DocBook is the textbook case of a vocabulary acquiring a namespace when it matured:

  • DocBook 4 and earlier were defined by a DTD. DTDs predate XML Namespaces and have no concept of them, so a DocBook 4 <article> was in no namespace at all — just a bare element name validated against a DTD.
  • DocBook 5 redefined the language as a RELAX NG schema and moved every element into http://docbook.org/ns/docbook. The version jump was, in large part, the addition of a namespace — which is why a DocBook 5 document fails against a DocBook 4 toolchain and vice versa, even when the elements look identical.

That is the same lifecycle you see across this section: a format starts informal, and the moment it needs to coexist with others — be embedded, be extended, be mixed — it claims a namespace to make its names globally unambiguous.

Validated with RELAX NG, not XSD

DocBook 5 is one of the most prominent vocabularies whose normative schema is RELAX NG, not XSD. RELAX NG's grammar model expresses DocBook's "this element allows this loose soup of inline children" patterns far more naturally than XSD's content models do. A W3C XML Schema and a DTD are generated from the RELAX NG for tools that need them, but the RELAX NG is the source of truth. If you have only met XSD, DocBook is the reason to know RELAX NG exists.

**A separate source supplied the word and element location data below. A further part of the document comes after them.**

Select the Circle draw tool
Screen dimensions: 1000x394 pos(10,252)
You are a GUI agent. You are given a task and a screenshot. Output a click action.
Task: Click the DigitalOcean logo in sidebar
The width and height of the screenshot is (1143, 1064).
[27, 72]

Single source, many outputs

The payoff of all that structure is one input and many renderings:

flowchart LR
    src["guide.xml<br/>(DocBook 5)"] --> xslt["DocBook<br/>stylesheets"]
    xslt --> html["HTML site"]
    xslt --> pdf["PDF<br/>(via XSL-FO)"]
    xslt --> epub["EPUB"]
    src -.->|profile: cloud| cloud["cloud edition"]
    src -.->|profile: on-prem| prem["on-prem edition"]
  • The HTML and EPUB paths are XSLT straight to (X)HTML.
  • The PDF path is XSLT to XSL-FO, then a formatter (Apache FOP) to PDF — exactly the generated, not authored vocabulary pattern that page describes.
  • Profiling (the condition attribute above) prunes the tree before rendering, so each edition is a real subset, not CSS hiding.

This is why DocBook persists in toolchains decades on: the cost of rich semantic markup is paid once, and every output format — including ones that did not exist when the document was written — collects the dividend.

Where the engine is dissected

The stylesheets that perform these transforms are themselves one of the largest readable XSLT codebases anywhere. The Modern XSLT section walks the DocBook xslTNG stylesheets as a case study in XSLT at scale — modes, function libraries, and import-precedence customization layers in a real 50-file project.

The modern move: author light, generate DocBook

If you started a documentation project today, you would probably not type DocBook by hand. The field reached a clear conclusion: XML is an excellent machine format and an awkward human authoring format. Angle brackets are verbose, and writers resent them.

So the modern pattern inverts the roles. Authors write lightweight markup — most often AsciiDoc (via Asciidoctor) or Markdown — and a tool generates DocBook from it:

guide.adoc — the same content, hand-friendly
== Installation

Run `widget init` in your project root. It writes a `widget.toml` you can edit.

WARNING: Never run `widget reset` on a production database.

asciidoctor -b docbook guide.adoc turns that into the <section> / <command> / <warning> tree shown above. AsciiDoc was, in fact, designed as a more writable front-end for DocBook — the XML never disappears, it just stops being the thing humans touch. DocBook (or HTML, or PDF) becomes the durable interchange and output layer underneath.

That is the same theme this whole section keeps hitting: XML earns its keep where interchange, validation, and longevity matter — less so where people type. Within XML proper there is no newer documentation vocabulary displacing DocBook; the one thriving modern XML doc format, JATS (the Journal Article Tag Suite), lives in exactly the niche where archival XML still wins outright: scholarly publishing. The XML stayed; the typing moved on.